__Your goal__.
Omit the pictures, please, and give each record below again exactly.

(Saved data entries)
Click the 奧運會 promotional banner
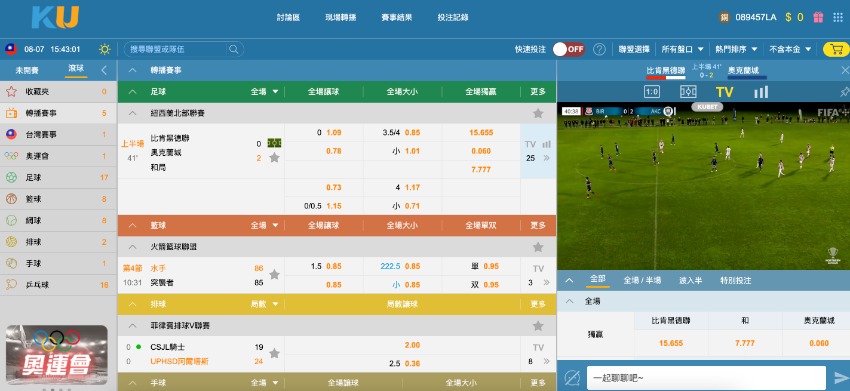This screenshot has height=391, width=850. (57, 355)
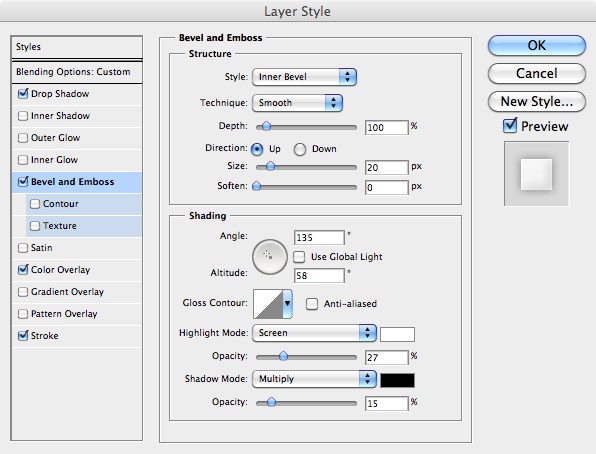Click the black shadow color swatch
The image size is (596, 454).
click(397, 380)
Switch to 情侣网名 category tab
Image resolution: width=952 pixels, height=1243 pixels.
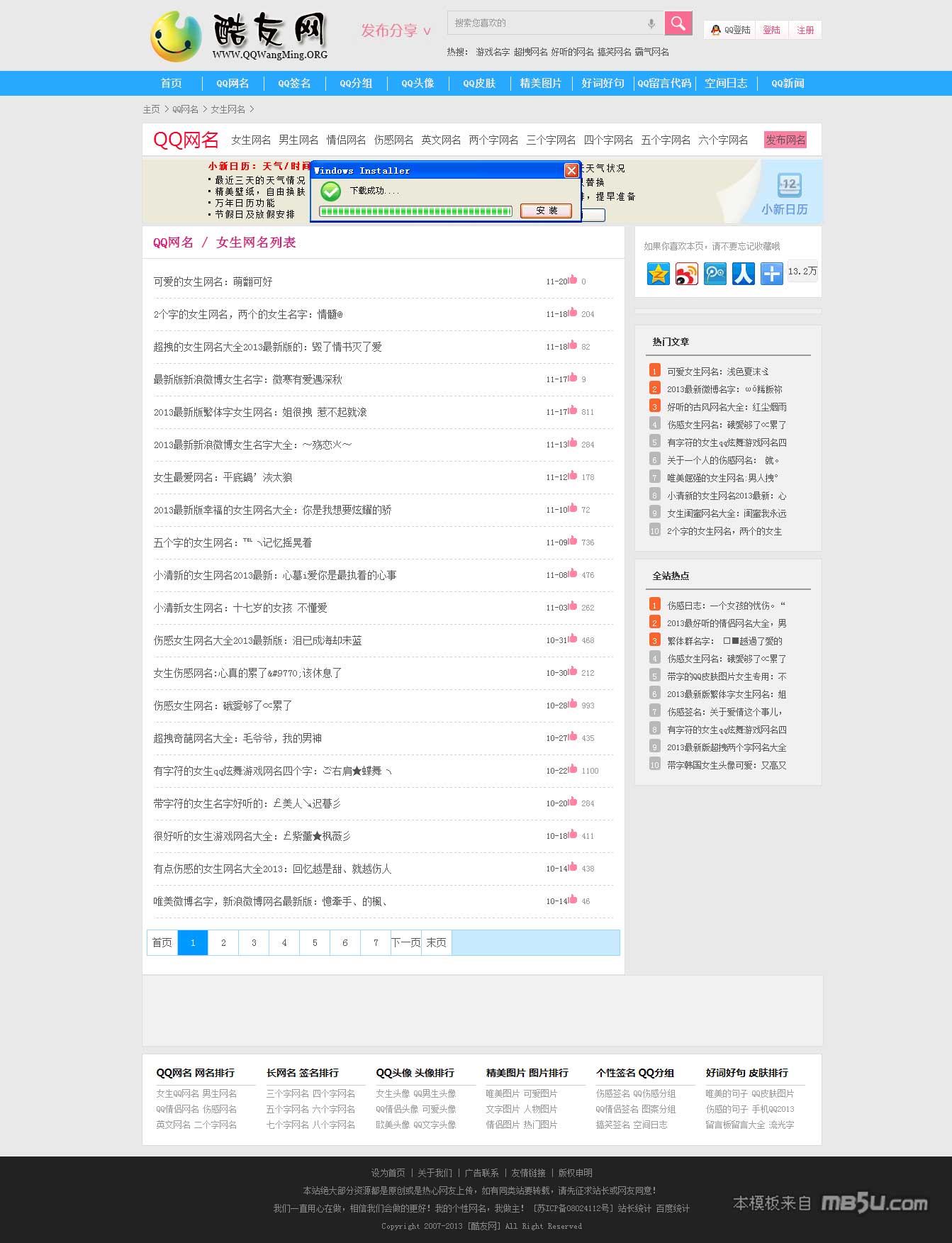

__Answer__.
Click the 奧運會 promotional banner
This screenshot has height=391, width=850. (57, 355)
Click the black shadow color swatch
The image size is (596, 454).
click(397, 380)
Switch to 情侣网名 category tab
Image resolution: width=952 pixels, height=1243 pixels.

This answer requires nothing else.